¿Puede un ciudadano calificar de travesti político al Presidente de la República en funciones? Esa es la pregunta que parece rondar las distintas opiniones, a favor o en contra, de la utilización de un término, en principio impactante -"travestismo político"- primero por un excandidato a la Presidencia respecto del Presidente Boric, pero luego por una filósofa política de izquierda; en ambos casos, como crítica a determinadas actitudes de nuestro Primer Mandatario en materia de coherencia en el cumplimiento de sus promesas de campaña, o sus diversas actitudes frente a la violencia política.
Algunos medios de comunicación se encargaron, además, de recordar cuántas veces políticos de distinto signo ideológico, en el pasado, utilizaron la misma expresión como crítica a sus adversarios.
En mi opinión, más allá del calibre de la expresión, y de que ella fuese utilizada en un foro internacional desarrollado en el extranjero -con las redes sociales, el impacto de cualquier declaración efectuada en Chile o en otro país rebasará siempre el ámbito de las fronteras nacionales-, el tema debiera tratarse desde la amplitud de la libertad de expresión, derecho reconocido en nuestra Constitución (art. 19 nro. 12) y en tratados como el artículo 19.2 del Pacto Internacional de Derechos Civiles y Políticos, o el art. 13 del Pacto de San José de Costa Rica.

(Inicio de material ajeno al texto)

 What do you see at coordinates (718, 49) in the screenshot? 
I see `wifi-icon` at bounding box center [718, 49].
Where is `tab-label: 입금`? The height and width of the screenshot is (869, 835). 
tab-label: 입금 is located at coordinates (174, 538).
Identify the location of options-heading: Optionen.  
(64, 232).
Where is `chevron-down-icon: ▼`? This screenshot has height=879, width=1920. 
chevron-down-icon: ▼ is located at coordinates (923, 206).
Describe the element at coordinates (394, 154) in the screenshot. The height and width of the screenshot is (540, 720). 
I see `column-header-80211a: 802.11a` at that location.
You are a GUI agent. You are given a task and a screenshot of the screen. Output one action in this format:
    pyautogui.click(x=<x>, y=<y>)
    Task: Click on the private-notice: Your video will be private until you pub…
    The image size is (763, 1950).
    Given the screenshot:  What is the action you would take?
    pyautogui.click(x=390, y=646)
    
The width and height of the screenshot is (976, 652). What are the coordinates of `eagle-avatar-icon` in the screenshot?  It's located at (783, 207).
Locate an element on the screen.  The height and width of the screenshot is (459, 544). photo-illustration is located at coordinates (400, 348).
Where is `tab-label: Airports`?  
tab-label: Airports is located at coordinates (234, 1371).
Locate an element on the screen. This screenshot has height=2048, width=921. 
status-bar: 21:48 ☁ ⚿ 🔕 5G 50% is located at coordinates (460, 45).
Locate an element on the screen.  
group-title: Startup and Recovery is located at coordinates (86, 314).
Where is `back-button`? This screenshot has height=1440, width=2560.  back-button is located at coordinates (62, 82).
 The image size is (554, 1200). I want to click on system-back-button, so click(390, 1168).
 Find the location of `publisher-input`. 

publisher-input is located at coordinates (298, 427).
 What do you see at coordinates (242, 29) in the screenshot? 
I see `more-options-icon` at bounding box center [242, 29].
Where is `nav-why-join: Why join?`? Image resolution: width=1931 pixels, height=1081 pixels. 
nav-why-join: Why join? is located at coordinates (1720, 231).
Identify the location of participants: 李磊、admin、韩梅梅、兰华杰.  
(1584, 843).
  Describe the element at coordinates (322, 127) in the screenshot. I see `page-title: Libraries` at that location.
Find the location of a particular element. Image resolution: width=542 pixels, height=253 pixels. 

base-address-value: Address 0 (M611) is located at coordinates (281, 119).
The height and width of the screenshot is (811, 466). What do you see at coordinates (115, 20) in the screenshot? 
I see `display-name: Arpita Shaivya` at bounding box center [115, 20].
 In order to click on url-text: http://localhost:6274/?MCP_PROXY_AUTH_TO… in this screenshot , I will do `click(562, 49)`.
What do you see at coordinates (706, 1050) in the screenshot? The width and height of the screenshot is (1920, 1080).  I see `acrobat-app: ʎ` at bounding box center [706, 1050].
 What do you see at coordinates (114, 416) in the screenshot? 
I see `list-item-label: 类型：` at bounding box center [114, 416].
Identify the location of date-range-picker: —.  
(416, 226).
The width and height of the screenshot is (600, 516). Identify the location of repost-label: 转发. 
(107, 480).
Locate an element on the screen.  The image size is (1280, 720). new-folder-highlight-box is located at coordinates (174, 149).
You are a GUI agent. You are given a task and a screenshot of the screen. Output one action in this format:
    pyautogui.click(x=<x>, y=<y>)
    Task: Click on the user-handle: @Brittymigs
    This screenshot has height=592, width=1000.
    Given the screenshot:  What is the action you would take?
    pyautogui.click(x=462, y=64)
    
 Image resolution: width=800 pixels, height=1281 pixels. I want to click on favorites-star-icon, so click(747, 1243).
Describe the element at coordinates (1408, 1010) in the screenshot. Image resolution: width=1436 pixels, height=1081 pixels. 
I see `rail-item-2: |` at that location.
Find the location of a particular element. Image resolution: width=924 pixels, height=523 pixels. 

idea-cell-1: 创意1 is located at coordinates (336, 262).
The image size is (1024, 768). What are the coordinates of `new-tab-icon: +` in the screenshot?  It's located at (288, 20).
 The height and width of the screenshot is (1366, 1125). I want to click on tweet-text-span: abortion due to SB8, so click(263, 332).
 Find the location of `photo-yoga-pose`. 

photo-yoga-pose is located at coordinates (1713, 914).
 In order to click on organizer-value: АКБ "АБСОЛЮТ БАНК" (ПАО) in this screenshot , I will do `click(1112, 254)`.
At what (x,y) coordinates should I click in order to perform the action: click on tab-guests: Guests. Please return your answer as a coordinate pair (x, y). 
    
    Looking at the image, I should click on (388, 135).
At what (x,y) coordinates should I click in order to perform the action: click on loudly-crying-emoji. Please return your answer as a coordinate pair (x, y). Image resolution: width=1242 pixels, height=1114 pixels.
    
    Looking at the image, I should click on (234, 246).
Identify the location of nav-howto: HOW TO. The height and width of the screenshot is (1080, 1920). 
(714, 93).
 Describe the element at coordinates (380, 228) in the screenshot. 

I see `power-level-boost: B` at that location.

Se trata, entonces, de un derecho reconocido a todos y cada uno de los seres humanos existentes en nuestro planeta, sean nacionales o extranjeros, y que se expresen dentro o fuera de nuestro país. Se trata de un derecho esencial para el correcto funcionamiento de una democracia. Como ha señalado la Relatoría Especial para la Libertad de Expresión de la OEA, cuando se restringe ilegalmente la libertad de expresión de un individuo, no solo es su derecho el que está siendo violado, sino también "el derecho de todos a recibir informaciones e ideas".
Podría objetarse que una cosa es defender la libertad de expresión y otra, muy distinta, es defender sus abusos. Sin embargo, recordemos que ya Tocqueville advertía la dificultad de limitar este tipo de libertades, dadas las sutilezas del lenguaje humano. Por eso, decía, en materia de prensa -el equivalente antiguo de nuestro internet- "no hay realmente término medio entre la servidumbre y el libertinaje". Quien quiera que tuviese el poder de controlar la libertad de prensa en profundidad, estimaba, sería amo absoluto de la sociedad misma, y podría desembarazarse de los escritores al mismo tiempo que de sus escritos.
Se terminaría castigando, incluso, más la intención que las propias palabras. Sin el derecho a emitir opiniones o transmitir informaciones por cualquier medio, agregamos, la posibilidad de crítica a cualquier gobierno o autoridad se vería transformada en una mera "licencia", dada o quitada a discreción del gobernante de turno, y no sería posible ni la crítica política directa, ni otras manifestaciones de la libertad de opinión tan potencialmente cáusticas como, por ejemplo, el arte o el humor político.
Los excesos en materia de libertad de expresión ya están regulados en la ley y los tratados internacionales. Desde ese punto de vista, por tanto, no habiendo delitos de por medio -como lo son, por ejemplo, la calumnia y la injuria-, y manteniéndose en el respeto a los límites básicos establecidos por nuestra Carta Fundamental y los referidos tratados, todo y cualquier ser humano tiene el sagrado derecho a expresar opiniones políticas en contra de cualquier autoridad, en público o en privado, en Chile o en el extranjero, en un reportaje o en un foro, aun cuando esas opiniones sean inconvenientes, políticamente incorrectas o, incluso, corrosivas.
La libertad de expresión adquiere su más alto e importante significado, precisamente, cuando molesta al poder político. Parece que este es el caso.